Re:[Discuss][DSIP] Support single replica compaction

Posted by weizuo <we...@apache.org>.
Hi, Thanks for your proposal.
 Compaction for single replica may be a good idea to reduce the usage of CPU and Memory. 
I have also considered this plan before and discussed with Mingyu. During design and implementation, there are some 
key factors we need to consider:


1. The amount of data merged by base compaction will be relatively large, and cumulative compaction will be executed frequently.
    therefore there may be continuous large amount of data transfer between BE nodes. Will network bandwidth become a bottleneck?
2. Query performance depends on the progress of the version merge and segment file synchronization between replicas may not 
     be real-time, so that replica selection for query needs to be considered when generating query execution plan.
3. Whether load balancing between replicas for a tablet needs to be designed.

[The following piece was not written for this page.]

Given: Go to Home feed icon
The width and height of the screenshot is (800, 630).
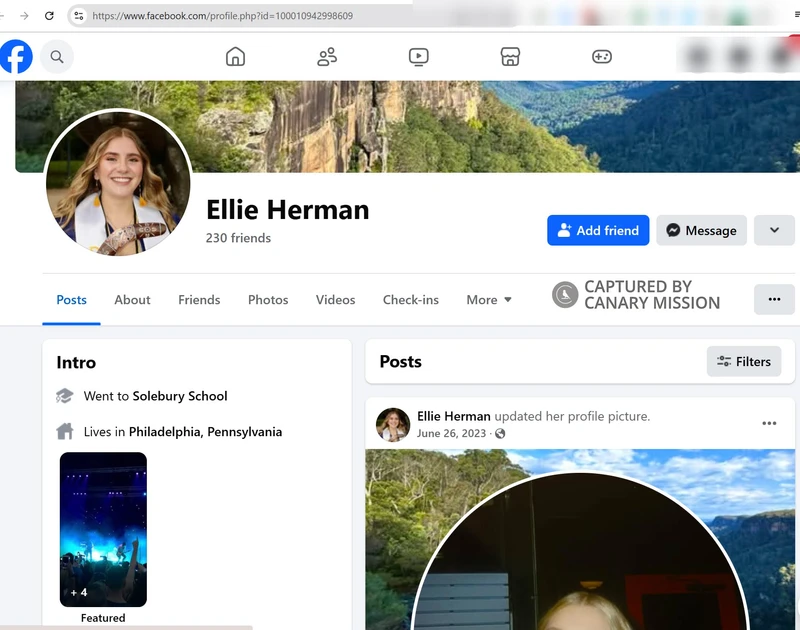Looking at the screenshot, I should [x=235, y=57].
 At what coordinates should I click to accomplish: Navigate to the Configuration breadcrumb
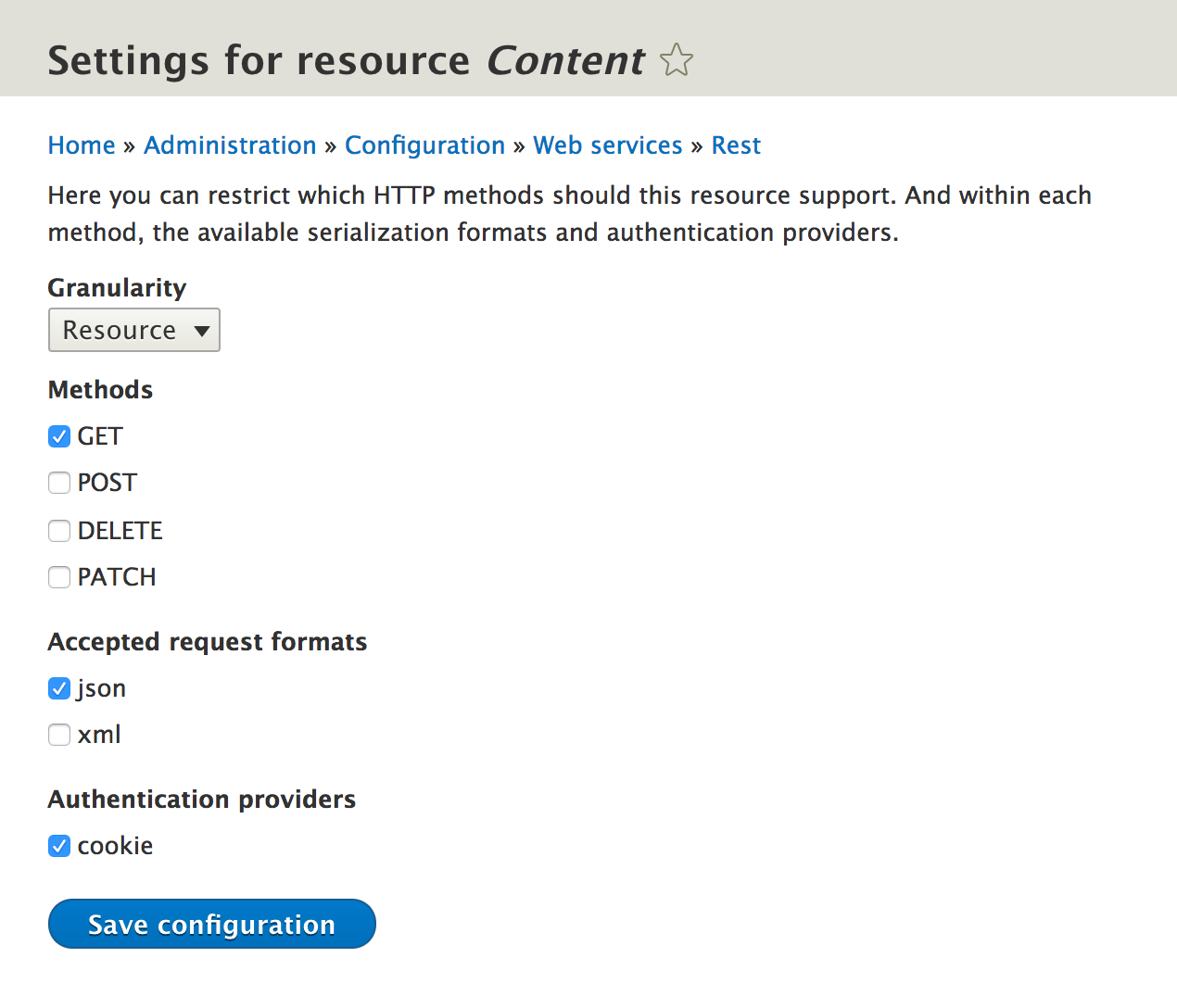[x=424, y=145]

Looking forward to your detail design.




Zuo Wei

Email: weizuo@apache.org





At 2022-05-31 15:31:56, "yi xiuxiu" <yi...@gmail.com> wrote:
>Hi all,
>
>
>I’d like to propose the single replica compaction in doris。
>
>
>Since same operations are performed on all replicas in compaction, which
>leads to a lot of resource comsumption。I plan
>to support single replica compaction to reduce the usage of CPU and IO in
>cluster, do compaction in one replica and  Other
>replicas only need to copy data from it.
>
>I will introduce some random factors so that different replica of a tablet
>will do compaction at different times, once a replica begin
>compaction, other related replicas just wait and then copy result file。
>
>
>--
>Best Regards.
>
>
>By yixiutt